I was away for a few days, hanging out with some women friends of mine, so I haven’t been able to keep up with my daily dose of blogosphere drama.  I came back to the office this morning, put my four cup coffee pot on to brew, and sat down to read my ‘stories’.  I check out Brian Tannebaum’s My Law License, which makes me giggle (even though he probably doesn’t mean it that way), and saw this post on a commenter to a prior post.

I remind you all, in case you’ve forgotten, that I haven’t been around in a while.  I don’t know who the slackoisie are or what their problem is or why people are so offended by them.  But, as I read Tannebaum’s post, I got it.  I finally really and truly got it.

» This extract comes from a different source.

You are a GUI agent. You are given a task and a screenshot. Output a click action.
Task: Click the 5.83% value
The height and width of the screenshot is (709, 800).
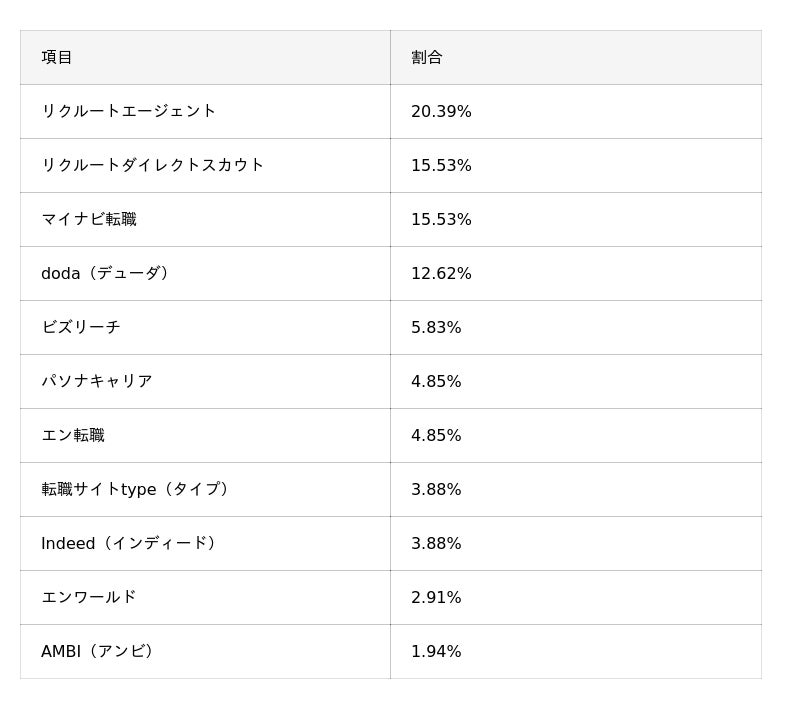point(436,327)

When I decided to go to law school, the refrain I kept hearing was that when I graduated, I would be a lawyer.  I wouldn’t have a job, I would have a profession.   I could do anything, anytime, anywhere.  No matter what the ecomony, the circumstances or the situation, I could always practice law.  It was its own ticket.  All I needed was my law license and a place to hang a shingle.  (We didn’t have ‘virtual’ offices back then.  The only clouds were in the sky.  Hell, I wrote motions on a typerwriter.  I bought white out by the 3 pack.)

Folks, the economy is shit.  It’s hard to find work.  Criminal defense lawyers aren’t hiring.  Big firms aren’t hiring (side note – to this day when people mention the names of big law firms, I have to pretend like I’ve heard of them) – the MAN is hardly hiring.  But who cares.  Why does anyone need someone else’s permission to practice law?  It’s not 7-11 where you need to have a million bucks in order to start a franchise.  It’s not horribly expensive to rent office space (get a cheaper cable subscription and cancel netflix and you’d be able to afford it to) and if you do good work, eventually, the clients, and the money, will come.

It’s not easy.

There I said it.

It’s very, very, very hard.  But, I am assuming that getting into law school and doing well there was hard to.  I cannot believe that the legal profession graduates a bunch of panty-waists who are afraid of going out on a limb and taking risks.  We are LAWYERS.  We fight, we advocate, we shake things up, we change the world.  While I am not on the slackoisie bandwagon, I do agree that ya’all need to get off your asses and make shit happen.

I am not able to cherry pick clients, the bills pile up and I don’t always sleep soundly at night.  But I’ve been to that sweet spot before and I’ll get there again.  Dear young lawyer, please stop belittling the profession I worked so hard to enter.  If you want a job, get one.  If you want a life, practice law.